[Problem]:
Answer these questions from the comments below:
1. According to the comments, in what is SMB soluble?
2. Where is it best to put the nitric acid instead of adding it to the temp waste container?
3. What did Cody make from the gold powder by hammering it without heat?

[Quoted text]:
________________________________________

Guess you also could have added a bit of Hydrochloric acid to the Gold containing Nitric acid and filter out the SilverChloride then use it in a first refining stage to make AR and percipitate the Gold out.
Hello teacher. I know that maybe this is not the place for this, but it is possible to recover gold that was precipitated with excess smb? In the end there was a lot of white powder accented with a little gray powder which I think is gold, is there something I can do or I definitely lost my material? Thanks in advance for sharing your knowledge. I have learned a lot from your videos. Thank you very much!
SMB is soluble in hot (or cold) water. Add water, stir, let it settle completely (may take overnight), decant and repeat until all that’s left is the gold powder.
What book do you recommend for the amateur home refiner? Holy smokes the fume production from reaction #3 was scary looking and made me put fume hood on the top of my list of needs
@Sreetips I wanna know how you got started. Was it a hobby that turned into a business? Or was it something that you learned on the job and then turned into a business?
I remember watching a video that Cody made (Cody's Lab) and he was able to hammer the gold powder using no heat, into solid gold and made gold foil. It was super interesting, perhaps you could try something similar?
Couldn’t you just have added the nitric with gold in it to your temp gold refining waist container and then recovered the gold when you do the container? Same idea I guess. Just less steps I would think.
Adding nitric to the temp waste container would be a waste of nitric acid. Best to put it in the silver jar and add more sterling to consume the nitric and dissolve more sterling for refining.
I'm binge watching your video's at the moment & am fascinated you're such an interesting guy. Could you tell me if the solution of gold is much heavier than water?

________________________________________

[Entries shown]:
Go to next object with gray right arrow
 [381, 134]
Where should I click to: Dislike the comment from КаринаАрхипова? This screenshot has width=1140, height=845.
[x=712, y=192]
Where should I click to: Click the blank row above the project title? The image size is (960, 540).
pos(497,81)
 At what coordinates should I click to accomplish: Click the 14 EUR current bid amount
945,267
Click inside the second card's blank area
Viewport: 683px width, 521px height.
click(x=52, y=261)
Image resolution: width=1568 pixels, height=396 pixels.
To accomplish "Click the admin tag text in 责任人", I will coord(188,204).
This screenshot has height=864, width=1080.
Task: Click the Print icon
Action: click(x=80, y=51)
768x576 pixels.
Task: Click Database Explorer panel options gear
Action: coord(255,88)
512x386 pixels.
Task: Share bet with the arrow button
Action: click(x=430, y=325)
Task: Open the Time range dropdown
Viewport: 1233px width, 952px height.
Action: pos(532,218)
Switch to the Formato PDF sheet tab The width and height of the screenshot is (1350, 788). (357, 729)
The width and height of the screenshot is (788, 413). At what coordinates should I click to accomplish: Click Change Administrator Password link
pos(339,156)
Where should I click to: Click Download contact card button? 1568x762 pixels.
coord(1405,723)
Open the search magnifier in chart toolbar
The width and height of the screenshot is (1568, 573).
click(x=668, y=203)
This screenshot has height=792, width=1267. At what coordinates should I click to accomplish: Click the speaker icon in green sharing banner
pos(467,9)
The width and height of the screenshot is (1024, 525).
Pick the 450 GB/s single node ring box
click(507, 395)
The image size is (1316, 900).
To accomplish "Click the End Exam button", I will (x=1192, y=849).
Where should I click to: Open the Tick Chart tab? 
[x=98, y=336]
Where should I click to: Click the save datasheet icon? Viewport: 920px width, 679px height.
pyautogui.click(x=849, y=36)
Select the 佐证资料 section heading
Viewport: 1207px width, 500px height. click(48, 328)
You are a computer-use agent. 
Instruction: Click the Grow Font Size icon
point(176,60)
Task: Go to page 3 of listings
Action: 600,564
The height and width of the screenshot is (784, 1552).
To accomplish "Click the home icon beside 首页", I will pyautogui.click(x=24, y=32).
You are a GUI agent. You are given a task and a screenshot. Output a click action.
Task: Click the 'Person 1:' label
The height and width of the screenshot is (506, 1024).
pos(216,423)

________________________________________

[The result]:
1. Hot (or cold) water.
2. In the silver jar, adding more sterling to consume the nitric acid.
3. Solid gold and gold foil.